ФРАГМЕНТ ДОКУМЕНТА:
Конечно, самая большая дерзость не в этом. Создание песни, «лучше которой нет на свете» – шаг к прекрасному царству добра. Именно детская чистота сказочной мечты служит знаком её сакральности. (Об этой мечте как о лучшей отличительной особенности русской интеллигенции писал в своё время С. Н. Булгаков [117, с. 48] – но можно ли её считать чертой только интеллигентского сознания?) Дерзость утверждения героини: «Я сама придумала песню, / Лучше которой нет на свете» (275), – подчёркнута в тексте недоверием её сестры. Заметим: это утверждение в поэме не опровергается. Стать настоящим поэтом – это, может быть, даже выше, чем быть царицей? «Поэт, имеющий власть над словом, “властелин имён”, имеет власть и над миром и, таким образом, с царём конкурирует»[399, с. 723]. На протяжении всего творческого пути Ахматовой её лирическая героиня не раз проявляет свою причастность к высокой миссии творца. Неслучайно образы автора в «Реквиеме» и «Поэме без Героя» вызвали у В. Н. Топорова ассоциации с древней мифизированной фигурой царя-жреца. Романтический образ поэта, цель которого – «проплясать своё пред Ковчегом», имел архаические корни и в то же время был весьма востребован в искусстве Серебряного века.

УСЛОВИЕ ЗАДАЧИ A:
Кто, согласно фрагменту о творчестве Ахматовой, писал о сказочной мечте как о лучшей отличительной особенности русской интеллигенции?

ПРЕДОСТАВЛЕННЫЕ ЗАПИСИ:
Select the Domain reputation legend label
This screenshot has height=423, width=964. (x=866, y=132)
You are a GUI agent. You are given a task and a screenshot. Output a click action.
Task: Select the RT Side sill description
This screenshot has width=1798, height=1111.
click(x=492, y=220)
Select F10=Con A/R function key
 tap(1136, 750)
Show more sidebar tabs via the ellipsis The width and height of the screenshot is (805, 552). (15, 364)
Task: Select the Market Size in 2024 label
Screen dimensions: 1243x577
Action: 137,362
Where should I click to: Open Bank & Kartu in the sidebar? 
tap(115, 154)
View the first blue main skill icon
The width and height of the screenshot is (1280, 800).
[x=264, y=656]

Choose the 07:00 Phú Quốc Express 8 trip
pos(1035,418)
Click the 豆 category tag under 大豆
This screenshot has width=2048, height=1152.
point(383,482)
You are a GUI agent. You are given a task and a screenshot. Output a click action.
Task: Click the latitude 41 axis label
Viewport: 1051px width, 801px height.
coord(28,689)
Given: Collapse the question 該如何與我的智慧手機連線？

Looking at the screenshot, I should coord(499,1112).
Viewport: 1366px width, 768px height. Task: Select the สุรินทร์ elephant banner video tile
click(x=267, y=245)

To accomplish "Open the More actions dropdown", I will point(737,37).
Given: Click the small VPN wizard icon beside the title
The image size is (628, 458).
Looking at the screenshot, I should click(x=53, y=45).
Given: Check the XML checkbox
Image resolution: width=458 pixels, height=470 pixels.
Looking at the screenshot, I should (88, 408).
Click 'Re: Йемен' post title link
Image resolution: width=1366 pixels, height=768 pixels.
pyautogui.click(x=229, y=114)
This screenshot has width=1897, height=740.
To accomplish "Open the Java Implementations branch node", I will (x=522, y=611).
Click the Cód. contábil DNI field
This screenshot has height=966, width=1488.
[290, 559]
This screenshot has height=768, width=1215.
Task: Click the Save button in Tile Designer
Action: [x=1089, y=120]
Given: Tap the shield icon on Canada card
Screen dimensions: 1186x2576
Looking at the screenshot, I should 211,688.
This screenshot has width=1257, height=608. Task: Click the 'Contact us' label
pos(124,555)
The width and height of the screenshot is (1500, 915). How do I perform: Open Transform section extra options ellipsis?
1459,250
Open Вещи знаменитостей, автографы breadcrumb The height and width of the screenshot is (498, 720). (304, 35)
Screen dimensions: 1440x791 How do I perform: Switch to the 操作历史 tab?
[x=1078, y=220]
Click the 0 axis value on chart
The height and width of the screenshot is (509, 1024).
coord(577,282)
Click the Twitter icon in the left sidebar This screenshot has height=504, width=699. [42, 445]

УСЛОВИЕ ЗАДАЧИ B:
В записях, на отрезке от строки с «Click 'Re: Йемен' post title link» до строки с «pyautogui.click(x=229, y=114)» включительно, поменяй «pixels» на «px». Выведи только эти строки.

ПОЛНЫЙ ОТВЕТ A:
С. Н. Булгаков.

ПОЛНЫЙ ОТВЕТ B:
Click 'Re: Йемен' post title link
Image resolution: width=1366 px, height=768 px.
pyautogui.click(x=229, y=114)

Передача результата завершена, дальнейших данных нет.